On Tue, 22 Jun 2021 at 09:59, Stephen Reay <php-li...@koalephant.com> wrote:

> So I just want to make sure I understand the progression on this so far.
> It started out with people wanting a way to check that a string was a
> literal string, in code somewhere, and does not come from user input. Ok
> makes sense. The name makes sense too.
>



The primary reason was never just to define literal strings, the intention
has always been to create a practical, implementable solution to address
the issue of Injection Vulnerabilities (SQl/HTML/CLI/etc).

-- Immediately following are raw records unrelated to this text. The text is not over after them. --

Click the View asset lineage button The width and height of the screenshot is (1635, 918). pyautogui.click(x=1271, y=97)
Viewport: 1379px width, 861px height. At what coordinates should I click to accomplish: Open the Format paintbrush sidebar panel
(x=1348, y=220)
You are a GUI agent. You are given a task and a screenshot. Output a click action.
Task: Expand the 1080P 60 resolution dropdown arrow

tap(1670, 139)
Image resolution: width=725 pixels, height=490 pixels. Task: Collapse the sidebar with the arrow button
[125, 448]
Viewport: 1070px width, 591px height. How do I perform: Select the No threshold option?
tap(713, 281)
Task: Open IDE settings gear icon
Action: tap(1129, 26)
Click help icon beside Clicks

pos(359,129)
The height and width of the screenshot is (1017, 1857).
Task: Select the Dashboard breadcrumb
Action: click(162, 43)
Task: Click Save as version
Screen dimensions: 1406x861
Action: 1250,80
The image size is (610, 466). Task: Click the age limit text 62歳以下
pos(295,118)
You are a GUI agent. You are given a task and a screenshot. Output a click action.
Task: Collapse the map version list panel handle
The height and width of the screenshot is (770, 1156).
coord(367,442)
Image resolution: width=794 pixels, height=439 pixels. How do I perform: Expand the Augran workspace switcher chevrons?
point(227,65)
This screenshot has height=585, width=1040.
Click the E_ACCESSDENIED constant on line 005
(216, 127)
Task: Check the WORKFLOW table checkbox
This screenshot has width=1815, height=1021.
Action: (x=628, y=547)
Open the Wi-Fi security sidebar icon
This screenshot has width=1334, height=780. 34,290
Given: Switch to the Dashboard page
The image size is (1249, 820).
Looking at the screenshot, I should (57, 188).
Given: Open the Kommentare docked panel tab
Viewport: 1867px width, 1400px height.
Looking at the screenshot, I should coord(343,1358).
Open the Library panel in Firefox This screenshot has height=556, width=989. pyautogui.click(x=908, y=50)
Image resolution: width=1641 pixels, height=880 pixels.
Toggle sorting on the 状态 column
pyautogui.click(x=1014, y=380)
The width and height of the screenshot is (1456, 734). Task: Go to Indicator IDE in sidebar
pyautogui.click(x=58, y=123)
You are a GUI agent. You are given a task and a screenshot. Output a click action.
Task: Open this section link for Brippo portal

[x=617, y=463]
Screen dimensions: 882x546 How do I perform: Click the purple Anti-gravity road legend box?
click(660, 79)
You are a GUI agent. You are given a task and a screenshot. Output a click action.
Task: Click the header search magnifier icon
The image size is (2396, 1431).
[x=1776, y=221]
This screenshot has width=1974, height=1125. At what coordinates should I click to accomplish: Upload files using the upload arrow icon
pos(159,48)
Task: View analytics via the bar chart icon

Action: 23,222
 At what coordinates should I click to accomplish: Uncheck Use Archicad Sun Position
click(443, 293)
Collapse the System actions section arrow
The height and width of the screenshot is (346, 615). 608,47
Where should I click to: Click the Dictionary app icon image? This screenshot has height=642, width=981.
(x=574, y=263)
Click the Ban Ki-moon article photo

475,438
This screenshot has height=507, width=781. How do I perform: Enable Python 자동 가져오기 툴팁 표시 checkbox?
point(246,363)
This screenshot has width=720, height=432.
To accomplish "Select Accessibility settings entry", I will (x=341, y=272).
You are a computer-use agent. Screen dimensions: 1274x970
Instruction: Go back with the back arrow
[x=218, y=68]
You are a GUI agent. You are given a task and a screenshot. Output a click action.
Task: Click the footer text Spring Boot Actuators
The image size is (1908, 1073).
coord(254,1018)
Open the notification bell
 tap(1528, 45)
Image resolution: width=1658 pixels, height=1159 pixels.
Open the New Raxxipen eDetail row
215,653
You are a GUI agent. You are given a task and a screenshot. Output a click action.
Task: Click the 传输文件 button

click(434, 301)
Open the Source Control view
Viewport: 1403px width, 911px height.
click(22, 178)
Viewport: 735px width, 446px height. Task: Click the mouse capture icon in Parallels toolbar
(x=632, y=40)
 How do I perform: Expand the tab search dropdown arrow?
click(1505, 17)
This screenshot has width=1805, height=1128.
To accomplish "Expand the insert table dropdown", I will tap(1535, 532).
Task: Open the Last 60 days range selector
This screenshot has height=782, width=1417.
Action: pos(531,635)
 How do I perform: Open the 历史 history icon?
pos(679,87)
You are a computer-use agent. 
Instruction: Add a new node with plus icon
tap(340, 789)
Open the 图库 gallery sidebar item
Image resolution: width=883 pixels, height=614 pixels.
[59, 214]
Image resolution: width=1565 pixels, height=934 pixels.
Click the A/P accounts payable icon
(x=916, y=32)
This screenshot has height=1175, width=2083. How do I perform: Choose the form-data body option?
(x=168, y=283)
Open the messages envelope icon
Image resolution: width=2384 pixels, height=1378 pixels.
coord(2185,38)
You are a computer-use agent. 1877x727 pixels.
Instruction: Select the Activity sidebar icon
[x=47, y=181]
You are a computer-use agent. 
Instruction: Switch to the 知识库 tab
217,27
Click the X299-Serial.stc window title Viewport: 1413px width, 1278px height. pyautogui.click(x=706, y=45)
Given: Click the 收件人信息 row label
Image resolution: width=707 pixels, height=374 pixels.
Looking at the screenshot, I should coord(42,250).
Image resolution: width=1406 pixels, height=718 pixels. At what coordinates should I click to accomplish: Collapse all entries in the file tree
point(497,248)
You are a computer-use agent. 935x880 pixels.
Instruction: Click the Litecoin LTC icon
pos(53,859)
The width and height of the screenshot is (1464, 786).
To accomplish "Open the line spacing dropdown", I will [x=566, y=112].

The name `is_literal()` has always just been a placeholder, it came up when
I first started looking at this problem because that was the most obvious
thing I knew we could anchor around. (Unfortunately I think it was easy to
make assumptions based solely on that name, rather than focussing on the
issue it is meant to address).

So, we cannot look for literals only - while it was part of the solution,
it was very much incomplete. Bearing in mind, there is considerable amount
of existing code and tutorials out there which include integers in their
SQL/HTML/CLI/etc, and they are perfectly safe in doing so. Making a
solution which does not support integers is not going to be adopted/used
because the task of rewriting and changing everything, for no benefit, will
not be considered by developers.

Likewise, a lot of code already builds SQL/HTML/CLI/etc strings via
concatenation and sprintf(), and forcing everyone to use a query builder is
likely to cause most people to not even consider using this.

It's all well thinking of one thing that might theoretically/idealistically
solve the issue, but it also needs to have a plan on how this will be
practically implemented and used by developers (which this has done).